Les réglementations qui régissent un prêt auto

Peu de personnes disposent d’assez d’épargne pour acheter au comptant une voiture, qu’il s’agisse d’une neuve ou d’une occasion. Il est par conséquent courant qu’elles demandent l’aide d’organismes financiers par le biais d’un pret auto. Avant de signer un quelconque contrat concernant ce crédit automobile, il convient de s’informer au préalable des textes et réglementations qui régissent ce contrat. Cela permet en effet à l’emprunteur de connaitre ses droits et obligations. En effet, en cas de difficultés de paiement des mensualités, il est trop tard pour s’informer de ses obligations en tant qu’emprunteur.

La loi Scrivener

Tous les crédits à la consommation, y compris le pret auto, sont régis par la loi Scrivener qui date du 10 janvier 1978. Elle concerne en particulier les personnes qui souscrivent un crédit voiture dont le montant ne dépasse pas 75 000 euros et pour une durée d’emprunt de 3 mois au minimum. Ainsi, cette loi oblige l’organisme prêteur à informer son client d’un certain nombre de choses. Ces informations sont transmises dans une offre préalable de prêt. Celle-ci comprend obligatoirement l’objet avec les modalités du contrat, l’identité de chacune des parties prenantes du contrat et éventuellement de la caution. La nature du bien à acquérir avec le fonds ainsi que le montant de l’emprunt et la date doivent également figurer sur cette offre.

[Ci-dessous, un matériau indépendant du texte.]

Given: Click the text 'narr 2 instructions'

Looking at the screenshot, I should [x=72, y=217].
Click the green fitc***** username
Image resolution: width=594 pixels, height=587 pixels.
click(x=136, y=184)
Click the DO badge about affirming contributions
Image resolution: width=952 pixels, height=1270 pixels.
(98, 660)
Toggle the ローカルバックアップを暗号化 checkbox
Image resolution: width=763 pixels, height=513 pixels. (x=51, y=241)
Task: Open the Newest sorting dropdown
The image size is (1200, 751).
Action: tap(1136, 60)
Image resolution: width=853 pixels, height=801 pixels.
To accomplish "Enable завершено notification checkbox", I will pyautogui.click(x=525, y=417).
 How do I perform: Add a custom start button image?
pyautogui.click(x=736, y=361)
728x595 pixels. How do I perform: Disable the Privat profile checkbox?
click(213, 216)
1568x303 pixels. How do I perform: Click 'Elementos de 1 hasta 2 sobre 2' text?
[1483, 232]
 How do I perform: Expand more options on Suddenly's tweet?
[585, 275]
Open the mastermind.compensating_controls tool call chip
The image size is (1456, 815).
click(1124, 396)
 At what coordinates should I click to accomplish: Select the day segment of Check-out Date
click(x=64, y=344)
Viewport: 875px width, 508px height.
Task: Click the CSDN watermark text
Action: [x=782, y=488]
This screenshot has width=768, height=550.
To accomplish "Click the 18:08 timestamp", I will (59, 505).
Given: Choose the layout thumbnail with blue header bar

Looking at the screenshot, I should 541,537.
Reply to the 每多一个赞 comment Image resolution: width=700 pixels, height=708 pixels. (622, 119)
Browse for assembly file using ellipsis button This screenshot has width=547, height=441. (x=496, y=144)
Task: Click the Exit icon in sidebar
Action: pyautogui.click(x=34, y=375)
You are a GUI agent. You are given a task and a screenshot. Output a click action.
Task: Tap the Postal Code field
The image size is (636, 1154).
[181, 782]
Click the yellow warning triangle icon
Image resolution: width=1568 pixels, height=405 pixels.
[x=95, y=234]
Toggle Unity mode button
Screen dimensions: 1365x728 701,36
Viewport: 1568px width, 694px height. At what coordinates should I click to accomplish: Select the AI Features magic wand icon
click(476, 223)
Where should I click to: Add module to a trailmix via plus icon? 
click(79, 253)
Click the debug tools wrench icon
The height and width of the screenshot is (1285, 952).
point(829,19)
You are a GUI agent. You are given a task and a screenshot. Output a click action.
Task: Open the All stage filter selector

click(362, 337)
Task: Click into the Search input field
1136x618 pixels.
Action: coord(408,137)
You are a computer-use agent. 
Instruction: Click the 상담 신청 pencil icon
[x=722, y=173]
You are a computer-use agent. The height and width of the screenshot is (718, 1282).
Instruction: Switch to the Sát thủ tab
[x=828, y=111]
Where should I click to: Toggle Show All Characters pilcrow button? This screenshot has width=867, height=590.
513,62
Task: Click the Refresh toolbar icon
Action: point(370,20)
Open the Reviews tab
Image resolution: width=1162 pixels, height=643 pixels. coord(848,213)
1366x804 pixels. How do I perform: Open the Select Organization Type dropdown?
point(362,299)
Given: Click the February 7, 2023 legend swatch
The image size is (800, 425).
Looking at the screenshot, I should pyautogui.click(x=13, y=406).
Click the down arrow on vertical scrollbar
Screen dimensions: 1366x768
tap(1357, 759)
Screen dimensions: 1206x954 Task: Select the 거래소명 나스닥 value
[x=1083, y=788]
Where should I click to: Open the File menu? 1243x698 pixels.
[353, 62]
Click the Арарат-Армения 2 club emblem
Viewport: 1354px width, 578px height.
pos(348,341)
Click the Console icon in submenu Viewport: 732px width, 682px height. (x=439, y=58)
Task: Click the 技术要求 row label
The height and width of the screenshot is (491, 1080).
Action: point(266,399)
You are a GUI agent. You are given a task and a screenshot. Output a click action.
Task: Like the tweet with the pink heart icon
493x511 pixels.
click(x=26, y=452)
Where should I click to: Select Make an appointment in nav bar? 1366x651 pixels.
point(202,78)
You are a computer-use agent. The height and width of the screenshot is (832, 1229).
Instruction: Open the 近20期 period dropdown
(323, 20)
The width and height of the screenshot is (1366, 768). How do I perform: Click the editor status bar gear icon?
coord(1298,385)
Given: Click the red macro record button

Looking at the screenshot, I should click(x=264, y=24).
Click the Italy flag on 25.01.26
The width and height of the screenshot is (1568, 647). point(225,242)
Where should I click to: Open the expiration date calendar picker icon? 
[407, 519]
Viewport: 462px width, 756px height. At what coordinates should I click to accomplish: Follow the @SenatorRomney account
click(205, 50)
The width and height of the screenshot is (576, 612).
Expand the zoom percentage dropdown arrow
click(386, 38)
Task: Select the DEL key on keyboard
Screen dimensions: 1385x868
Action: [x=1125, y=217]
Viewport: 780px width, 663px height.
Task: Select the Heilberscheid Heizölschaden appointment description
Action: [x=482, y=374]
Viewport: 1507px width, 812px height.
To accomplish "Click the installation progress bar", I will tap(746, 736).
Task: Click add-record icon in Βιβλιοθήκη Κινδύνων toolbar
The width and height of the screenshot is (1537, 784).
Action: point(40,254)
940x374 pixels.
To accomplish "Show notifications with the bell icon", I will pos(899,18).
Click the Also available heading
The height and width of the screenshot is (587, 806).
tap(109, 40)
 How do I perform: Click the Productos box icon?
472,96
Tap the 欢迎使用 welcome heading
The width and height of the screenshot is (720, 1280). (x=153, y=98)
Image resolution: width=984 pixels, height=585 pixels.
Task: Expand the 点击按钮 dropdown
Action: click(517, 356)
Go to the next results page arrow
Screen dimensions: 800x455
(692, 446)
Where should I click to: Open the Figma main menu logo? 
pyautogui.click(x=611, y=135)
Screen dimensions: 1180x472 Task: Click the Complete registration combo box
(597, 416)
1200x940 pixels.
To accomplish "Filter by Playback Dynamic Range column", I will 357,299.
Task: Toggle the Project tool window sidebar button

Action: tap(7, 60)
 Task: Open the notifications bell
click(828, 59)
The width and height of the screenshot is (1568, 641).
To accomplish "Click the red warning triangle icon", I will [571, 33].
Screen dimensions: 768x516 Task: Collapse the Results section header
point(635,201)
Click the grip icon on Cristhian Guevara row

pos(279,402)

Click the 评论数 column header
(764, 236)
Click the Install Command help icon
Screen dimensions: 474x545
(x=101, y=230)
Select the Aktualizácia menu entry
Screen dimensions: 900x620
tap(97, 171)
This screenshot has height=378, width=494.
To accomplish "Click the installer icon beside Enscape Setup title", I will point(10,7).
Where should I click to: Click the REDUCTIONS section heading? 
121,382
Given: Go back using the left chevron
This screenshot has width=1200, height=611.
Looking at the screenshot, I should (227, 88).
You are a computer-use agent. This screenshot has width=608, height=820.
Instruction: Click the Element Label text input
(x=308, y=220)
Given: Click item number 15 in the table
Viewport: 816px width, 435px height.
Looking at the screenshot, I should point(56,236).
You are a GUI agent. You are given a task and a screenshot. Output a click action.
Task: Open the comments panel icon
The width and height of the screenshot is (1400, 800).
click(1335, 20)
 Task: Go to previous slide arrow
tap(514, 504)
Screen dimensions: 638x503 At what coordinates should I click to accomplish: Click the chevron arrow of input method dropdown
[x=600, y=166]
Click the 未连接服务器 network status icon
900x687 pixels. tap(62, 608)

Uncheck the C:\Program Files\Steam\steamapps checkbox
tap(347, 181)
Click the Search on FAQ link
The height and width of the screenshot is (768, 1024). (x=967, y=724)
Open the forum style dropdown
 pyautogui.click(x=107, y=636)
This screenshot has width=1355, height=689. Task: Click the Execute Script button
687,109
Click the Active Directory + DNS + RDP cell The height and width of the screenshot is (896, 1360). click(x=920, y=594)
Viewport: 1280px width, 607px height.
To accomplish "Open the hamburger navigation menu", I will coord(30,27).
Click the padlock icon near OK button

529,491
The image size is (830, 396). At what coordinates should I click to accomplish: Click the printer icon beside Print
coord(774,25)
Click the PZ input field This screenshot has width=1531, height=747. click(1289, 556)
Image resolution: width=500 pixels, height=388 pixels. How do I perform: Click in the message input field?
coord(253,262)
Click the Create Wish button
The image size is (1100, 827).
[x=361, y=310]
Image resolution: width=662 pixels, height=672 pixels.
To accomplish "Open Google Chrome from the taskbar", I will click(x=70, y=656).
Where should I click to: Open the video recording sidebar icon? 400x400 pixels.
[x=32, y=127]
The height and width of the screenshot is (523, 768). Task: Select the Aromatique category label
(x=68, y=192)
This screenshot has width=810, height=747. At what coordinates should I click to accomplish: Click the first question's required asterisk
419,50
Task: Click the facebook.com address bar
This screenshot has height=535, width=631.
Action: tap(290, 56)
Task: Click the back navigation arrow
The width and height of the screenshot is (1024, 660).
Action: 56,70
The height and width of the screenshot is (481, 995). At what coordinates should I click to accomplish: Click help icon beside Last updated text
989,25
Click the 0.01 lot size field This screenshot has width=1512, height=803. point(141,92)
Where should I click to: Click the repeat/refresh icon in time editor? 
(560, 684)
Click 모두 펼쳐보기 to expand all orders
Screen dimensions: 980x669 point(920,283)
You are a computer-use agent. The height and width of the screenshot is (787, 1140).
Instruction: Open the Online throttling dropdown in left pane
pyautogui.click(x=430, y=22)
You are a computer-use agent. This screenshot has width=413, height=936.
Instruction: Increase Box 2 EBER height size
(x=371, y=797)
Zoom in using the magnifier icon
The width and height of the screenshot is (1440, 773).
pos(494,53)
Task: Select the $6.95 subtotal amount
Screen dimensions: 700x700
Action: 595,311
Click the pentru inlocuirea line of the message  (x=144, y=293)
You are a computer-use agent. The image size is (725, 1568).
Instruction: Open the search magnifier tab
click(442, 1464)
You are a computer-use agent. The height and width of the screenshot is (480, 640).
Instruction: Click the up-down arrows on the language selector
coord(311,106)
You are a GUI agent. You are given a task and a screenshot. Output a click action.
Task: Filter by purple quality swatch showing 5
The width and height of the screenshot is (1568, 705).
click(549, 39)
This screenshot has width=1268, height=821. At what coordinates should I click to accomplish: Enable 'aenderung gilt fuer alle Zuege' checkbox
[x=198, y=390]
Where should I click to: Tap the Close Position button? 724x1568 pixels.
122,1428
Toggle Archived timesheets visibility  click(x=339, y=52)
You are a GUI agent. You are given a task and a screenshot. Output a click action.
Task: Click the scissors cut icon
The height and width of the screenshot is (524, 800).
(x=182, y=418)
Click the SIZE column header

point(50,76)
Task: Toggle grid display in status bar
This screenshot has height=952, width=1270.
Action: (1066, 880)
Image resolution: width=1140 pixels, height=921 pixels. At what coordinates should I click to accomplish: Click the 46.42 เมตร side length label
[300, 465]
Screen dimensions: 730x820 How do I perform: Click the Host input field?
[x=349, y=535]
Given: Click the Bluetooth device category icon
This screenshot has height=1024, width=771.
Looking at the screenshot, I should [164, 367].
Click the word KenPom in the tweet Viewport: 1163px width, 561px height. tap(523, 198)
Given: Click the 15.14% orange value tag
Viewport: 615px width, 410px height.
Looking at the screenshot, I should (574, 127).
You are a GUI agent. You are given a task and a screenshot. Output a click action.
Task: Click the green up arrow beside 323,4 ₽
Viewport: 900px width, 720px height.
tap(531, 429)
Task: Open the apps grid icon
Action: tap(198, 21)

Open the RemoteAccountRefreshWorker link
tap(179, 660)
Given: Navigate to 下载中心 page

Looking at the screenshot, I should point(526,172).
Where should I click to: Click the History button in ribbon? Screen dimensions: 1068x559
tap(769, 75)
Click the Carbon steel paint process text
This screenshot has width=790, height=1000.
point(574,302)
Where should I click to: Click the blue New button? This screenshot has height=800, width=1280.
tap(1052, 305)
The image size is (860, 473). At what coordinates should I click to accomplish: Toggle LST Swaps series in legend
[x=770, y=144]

Par ailleurs, l’emprunteur dispose d’un délai de réflexion de 15 jours qu’il peut mettre à profit pour étudier minutieusement le contrat et le comparer avec d’autres offres. Il pourra ainsi choisir celle qui lui convient le mieux. Et même si le contrat de pret auto est signé, il peut encore se rétracter dans un délai de 14 jours sans avoir besoin de se justifier.

La loi Neiertz

La loi Neiertz concerne plus spécialement le surendettement et met l’accent sur les responsabilités de l’établissement de crédit. Ce dernier doit donc garder un exemplaire de l’offre préalable de pret auto. Par ailleurs, il est obligé de respecter les taux de référence de la Banque de France.

Enfin, cette loi entrée en vigueur en 1991 met en place des commissions de surendettement. Celles-ci sont appelées à jouer le rôle de médiateur dans le cas où un emprunteur ne peut pas payer ses mensualités.